Taken from the Critical Review Alumni page. Go there to see them all. Photo credit goes to Shterna Friedman. Jeffrey Friedman is (sort of) found second from the right, in the back.

Some notable attendees: Micha Ghertner, of the popular libertarian blog Distributed Republic; Guinevere Nell, of the Heritage Foundation’s Center for Data Analysis (CDA), who also has a book forthcoming; Matt Machaj, from Poland, of the Mises Institute; and Bogdan Enache, Romanian journalist and likewise a contributor to Mises.org. Both Guinevere and Matt have articles forthcoming in Critical Review.
Those especially enamored of economics, and the “economic way of thinking,” found Jeffrey’s anti-public choice perspective hard to swallow. I don’t. I’ve written before about how “pragmatism” and “centrism” are political philosophies, and the log-rolling and otherwise friendly seeming “wheel dealing” an extension of that. Weber’s “ethics of responsibility,” which includes the above, is par for the course for politicians. Those removed from it remain in critical awe of how often said politicians deviate from the “ethics of conviction”; a conviction easily worn on one’s sleeve when not trusted to advance political matters, one way or another.
As for voters, there is little reason to believe that they are moved by a disincentive to know the truth about economic matters anymore than libertarians are moved by an incentive to know the same. Bryan Caplan accuses Friedman of being sophistical (really, it’s him being sophistical?) when the latter charges him with propagating an oxymoron in the name of “rational irrationality,” but given that Caplan doesn’t show why the layperson should know just enough about economics to then shrug it off in the name of a psychic benefit that is costless, I think the Friedman point is defensible.
Anyway, great seminar.
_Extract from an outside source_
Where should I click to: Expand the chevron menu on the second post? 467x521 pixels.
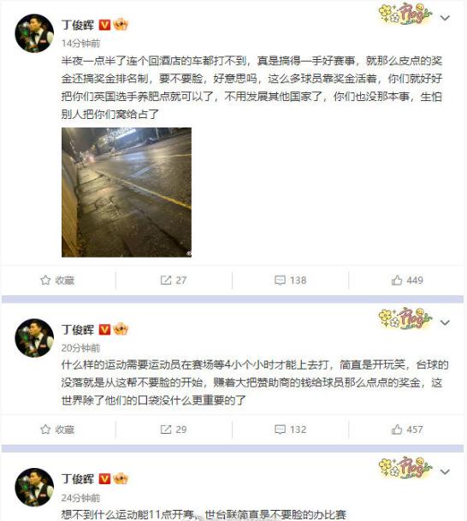tap(445, 323)
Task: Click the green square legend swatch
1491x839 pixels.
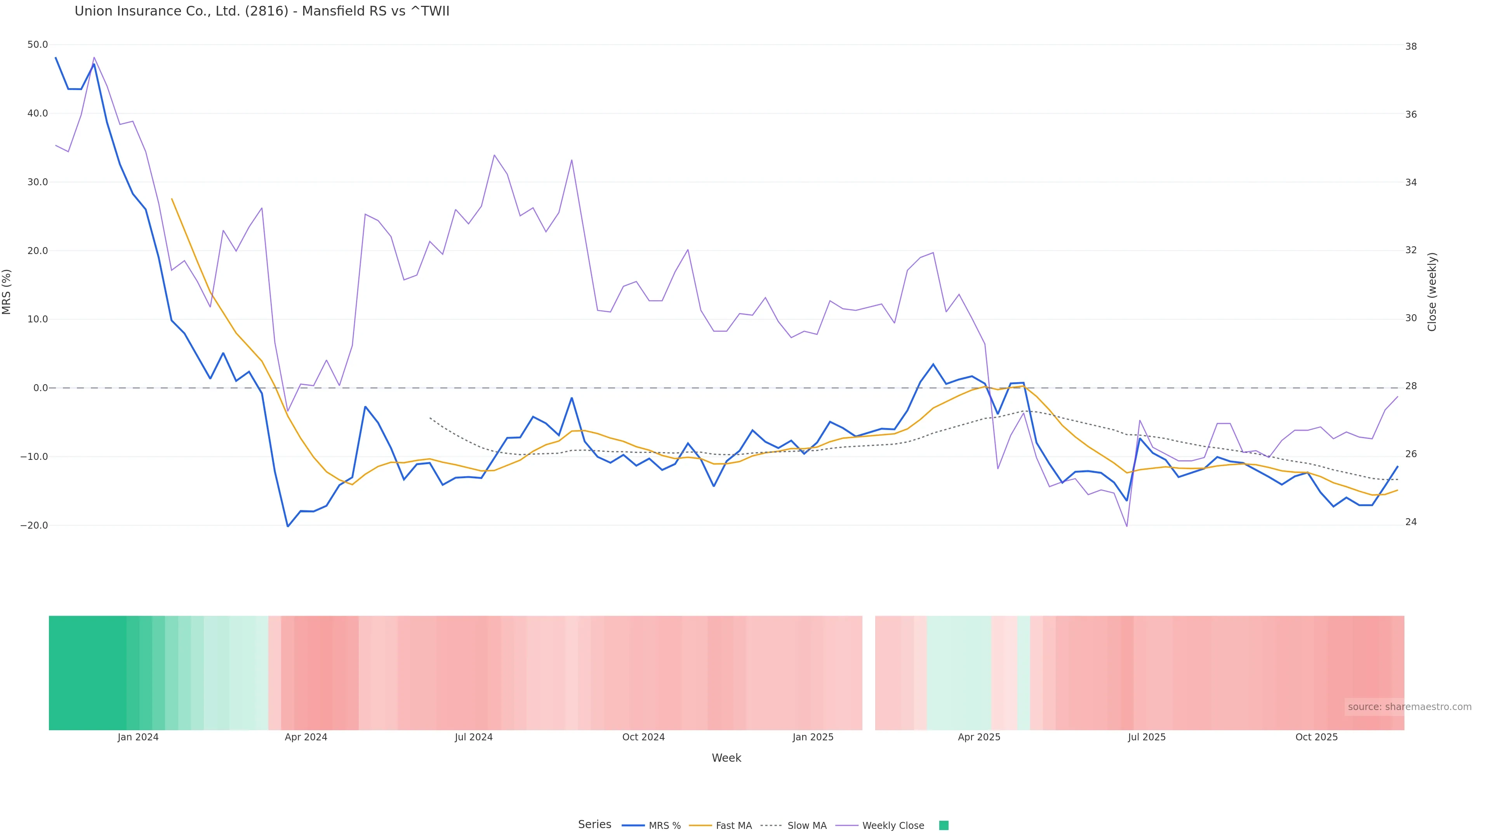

Too short though. In years past it was three days, not two. We had to skip over much of the reading material, unfortunately, which is why I’m still reading what amounts to essentially five or six free books, ranging from evolutionary psychology to public opinion and beyond.

2 thoughts on “>A Picture from the Critical Review Seminar, "Challenges to Classical Liberalism." San Antonio, June 2009.

  1. >Agreed – great seminar. Best one I've been to by far. It was nice people were called out if they had bad arguments, instead of just being accepted with a smile and a nod.

  2. >Indeed, it was a great seminar. I did not find the general criticism of public choice hard to swallow, but I did think the criticism went a bit over the top, to the point of ignoring some of what it does offer, and has helped to develop.